Wow! Just read about the last time and that's crazy!!! Good luck this year!


----------



## mimzidoat (Jan 26, 2013)

The togg just delivered....single nubian looking buckling with her waddles. Too dark for kid pics...tomorrow


----------



## mimzidoat (Jan 26, 2013)

And the timer starts for the rest of them....


----------



## Goat_Scout (Mar 23, 2017)

He is adorable!


----------



## Suzanne_Tyler (Jul 19, 2014)

Cute


----------



## Sara+pumpkin (Jul 21, 2015)

so cute!!


----------



## ksalvagno (Oct 6, 2009)

Cutie!


----------



## JK_Farms (Nov 12, 2016)

how cute!!!!!


----------



## mimzidoat (Jan 26, 2013)

I'm thinking my 3rd doe, which is lady's daughter from 2 years ago, may have the longer pregnancy as well. She's not anywhere near a full udder either and she would also be due no later than June 2nd. Maybe it's hereditary.


----------



## mimzidoat (Jan 26, 2013)

It's June 2nd, the last possible due date...and still nothing...


----------



## JK_Farms (Nov 12, 2016)

I've heard does going to 160 days


----------



## Suzanne_Tyler (Jul 19, 2014)

How's her udder looking?


----------



## mimzidoat (Jan 26, 2013)

Last year it was at least 176 days.

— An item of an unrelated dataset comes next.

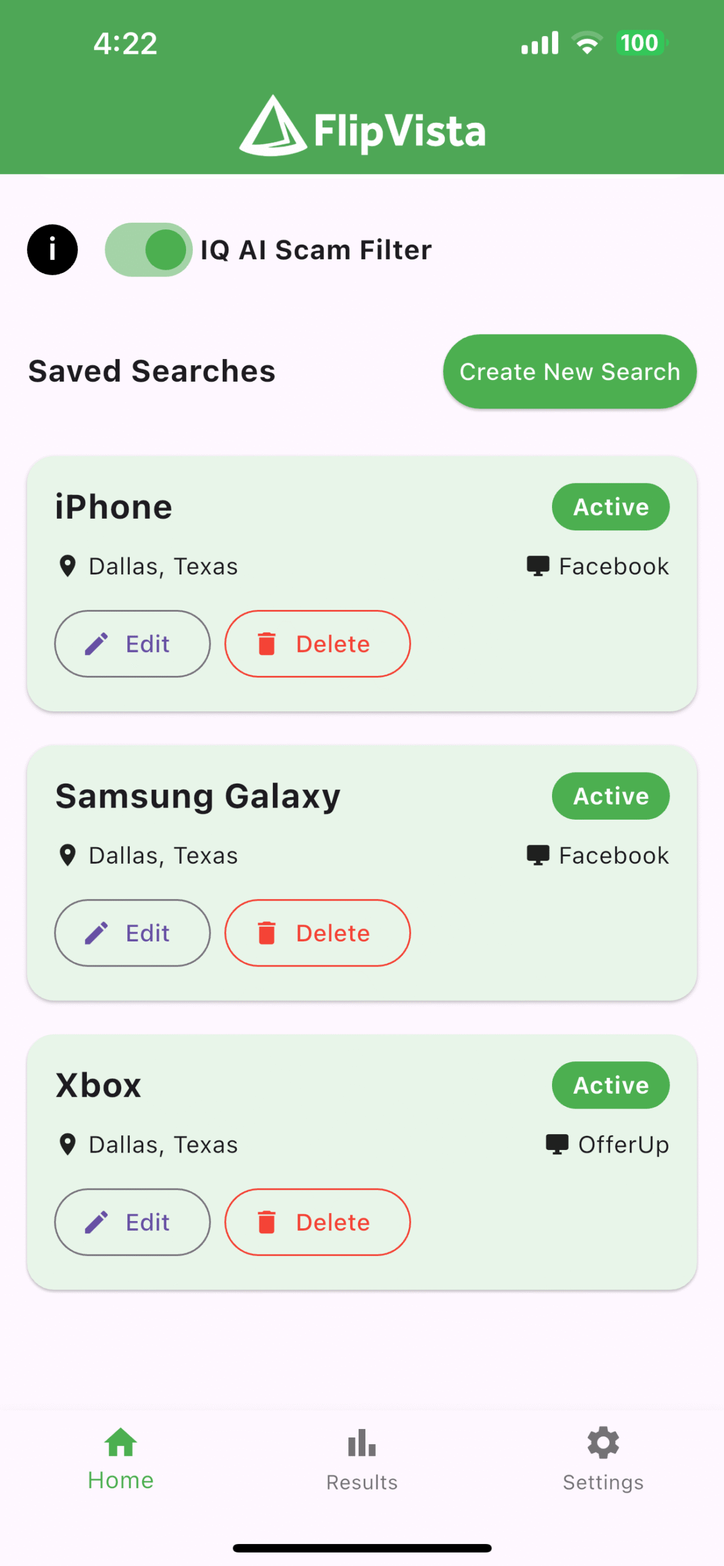Tap location pin icon on Xbox card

We'll see what this year turns out to be. Udder doesn't look anywhere close


----------



## Suzanne_Tyler (Jul 19, 2014)

They don't go much further than a week overdue. Are you sure she wasn't bred later than you thought last year?


----------



## mimzidoat (Jan 26, 2013)

There's no chance she was bred afterwards. And now we are at the end of June and still no kids. Her belly is getting bigger, but the udder isn't getting bigger. Thinking maybe they didn't take this year? But then again that's what I thought last year and surprise ...I did see the buck doing his job several times...thought it only happened with heat??? Not sure at this point. Belly seems to be dropping though..


----------



## JK_Farms (Nov 12, 2016)

Just keep watching. If I were you they would have been culled by now cause of them going over their due date


----------



## lottsagoats1 (Apr 12, 2014)

Why would you cull for overdue kids? It's not the doe who chooses when to start labor. Labor is caused by the kids sending out a stress hormone, to which the does body reacts. Same reason a shot of dexamethasone will bring on labor.


----------



## JK_Farms (Nov 12, 2016)

I know how labor starts and what causes it the thing is it could cause major problems when they are over due like big kids! With big kids means hard and difficult labor which is a major cull for me


----------